As proposed in our previously published review articles, monitoring the changes in metabolic landscape, cholesterol, and sex hormones through metabolic profiling can be of immense benefit to patients31,32. Our urinary metabolomics data clearly suggests that sex differences should be considered in future laboratory and clinical studies. Sex has not been heavily considered as an important factor when it comes to identifying druggable targets in diseases, resulting in few biomarker studies that actively look at sex. Since gender is an influencing factor on pharmacological responses, which in turn is monitored through biomarker changes, careful should be done when consideration should be given when developing effective treatments for males and females.

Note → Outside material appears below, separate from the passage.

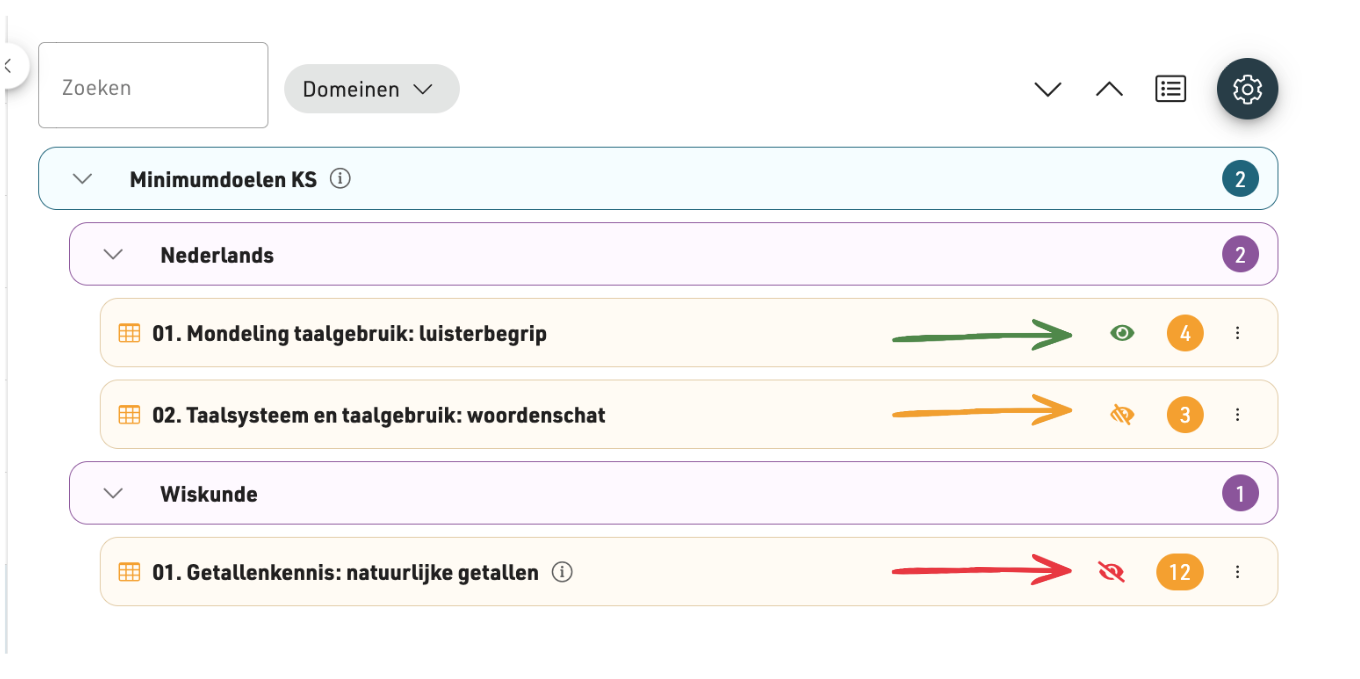Image resolution: width=1360 pixels, height=679 pixels.
Task: Click the table icon for Taalsysteem en taalgebruik
Action: coord(129,414)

Levels of urinary metabolites, including UDP-glucuronic acid, α-ketoglutarate, and 2-hydroxyglutaric acid, were found to be higher or lower in females than in males (Fig. 3). We further hypothesized the biology associated with sex-specific metabolites detected in urine samples is linked with sex hormones. Our data suggested the level of UDP-glucuronic acid is higher in healthy males, compared to females. UDP-glucuronic acid is oxidized from UDP-glucose and NAD+ by UDP-glucose dehydrogenase (UGDH). Considering that the expression of UGDH is known to be stimulated by androgen, a male sex hormone33, it would be interesting to see if androgen causes the differential levels of UDP-glucuronic acid found in urine samples of female vs. males. In addition, 2-hydroxyglutaric acid (2HG) was found to be greater in females than in males (Fig. 3B). 2HG is known as an oncometabolite that can accumulate in estrogen receptor-negative breast tumors34, suggesting a potential association between increased 2HG levels and estrogen, a female sex hormone.

Previous work from our laboratory and others proposed a series of urinary metabolites as potential IC biomarker candidates35,36,37,38,39,40. Compared to healthy controls, these metabolites significantly increased or decreased in IC patient urine samples36. One metabolite of interest that we found was α-ketoglutarate, which is an important TCA cycle product and is involved in lipid and acetate metabolism. It is also an epigenetic regulator, controlling transcription and translation of DNA through histone acetylation. Treatment with α-ketoglutarate slowed cell proliferation in normal bladder epithelial cells39. This is consistent with prior clinical observations suggesting that there are thinner layers of bladder epithelium in IC41,42. It was interesting that our current study found higher levels of α-ketoglutarate in healthy males, compared to females. Furthermore, a recent finding from our laboratory suggested the molecular mechanism through which α-ketoglutarate epigenetically regulates bladder epithelial cells43.

Unfortunately, in this current study, we could not provide solid experimental evidence explaining why healthy male urine samples contained these higher levels of α-ketoglutarate. Furthermore, considering that previous results from our group were based only on female participants, expansion of our earlier findings in both sexes would be warranted in the near future.

In summary, our findings suggested that baseline sex-determined differences would be helpful in identifying sex specific biomarkers. Currently, gender differences have not been carefully considered as important confounding factors for biomarker development. Our results provide evidence demonstrating otherwise; drug development and therapies may need more precise and detailed experimental designs that recognize the effects of sex differences on therapeutic efficacy.